## What is expected
Print the lines below word for word, leaving out the pictures.

## Rows from a dataset
--------------------

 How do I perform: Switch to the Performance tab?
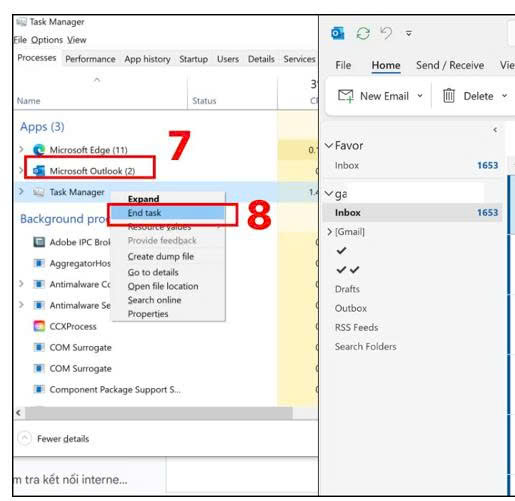[x=90, y=59]
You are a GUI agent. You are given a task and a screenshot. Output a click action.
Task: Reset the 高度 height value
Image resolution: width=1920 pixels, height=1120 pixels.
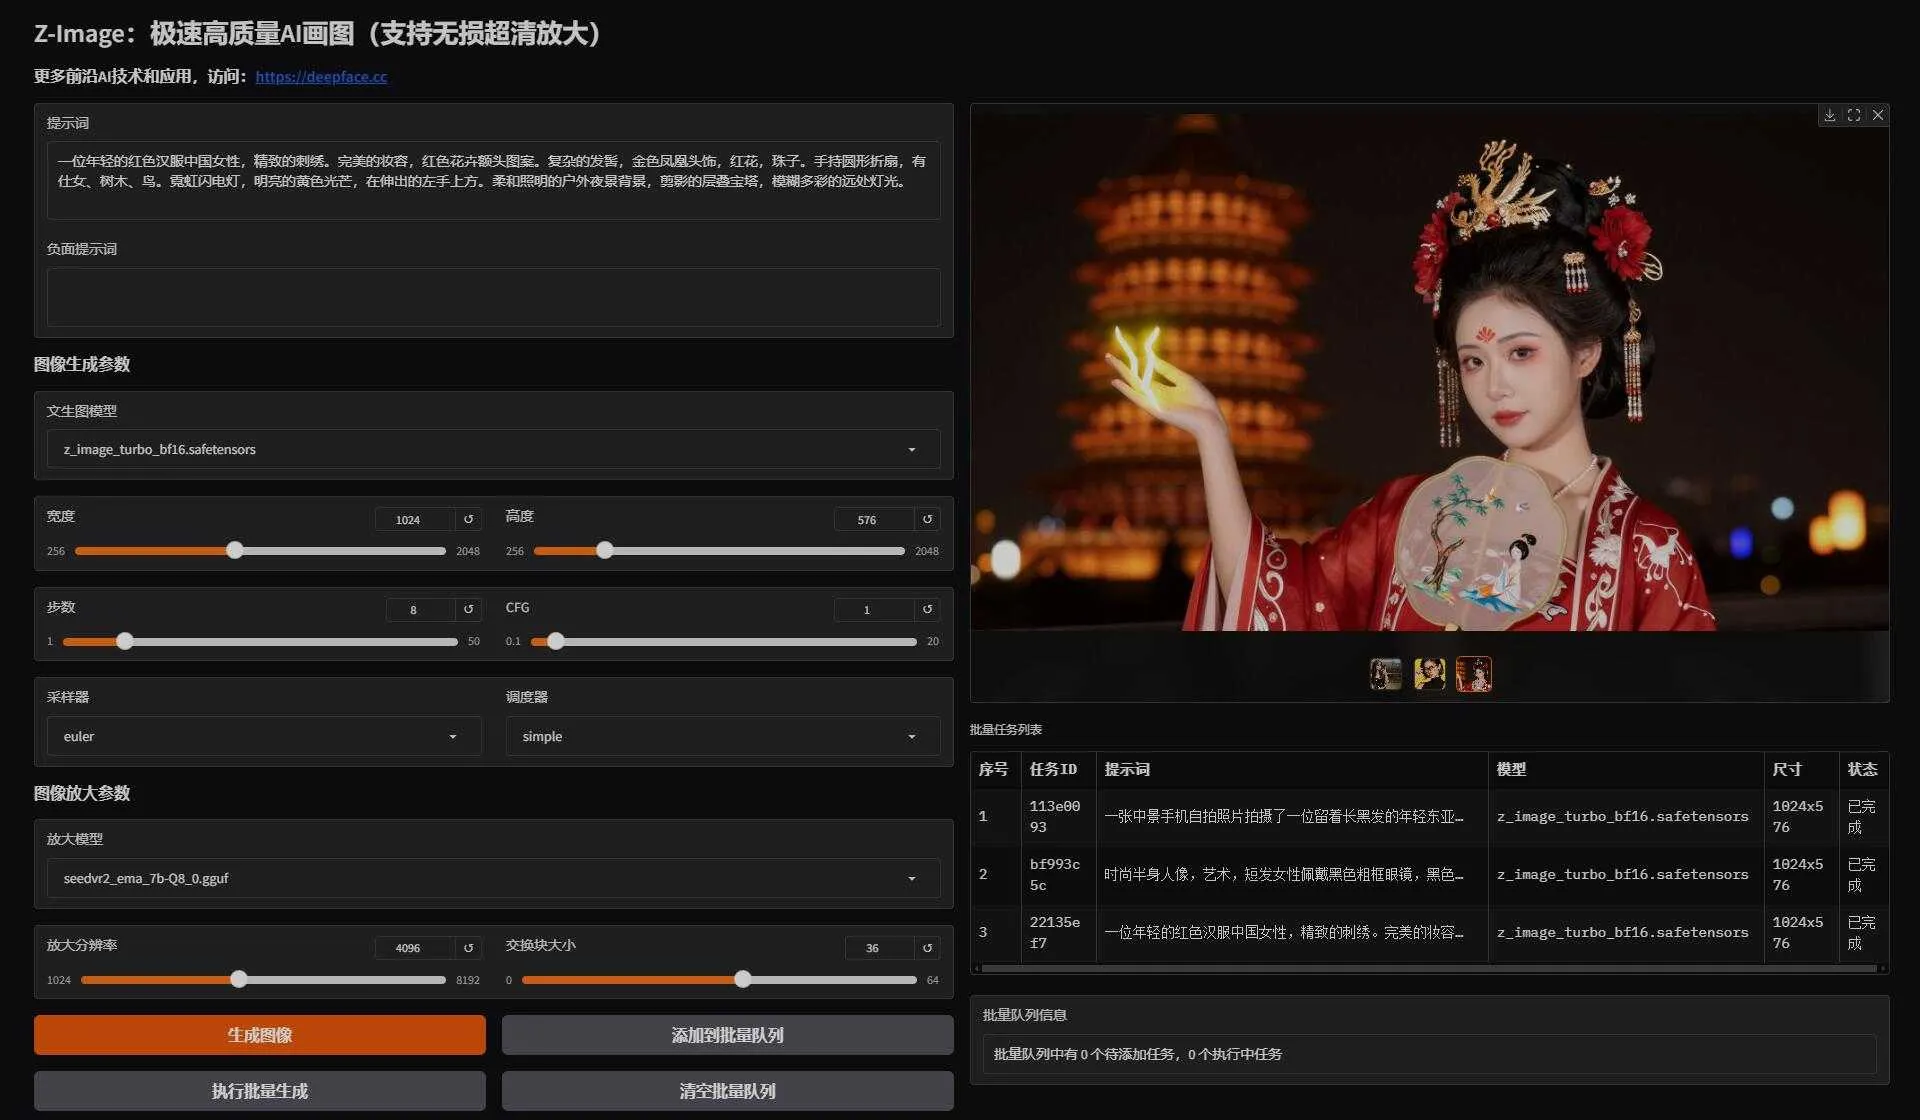pyautogui.click(x=927, y=519)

--------------------

## Problem solution
 How do I perform: Switch to the Performance tab?
[x=90, y=59]
You are a GUI agent. You are given a task and a screenshot. Output a click action.
Task: Reset the 高度 height value
Image resolution: width=1920 pixels, height=1120 pixels.
pyautogui.click(x=927, y=519)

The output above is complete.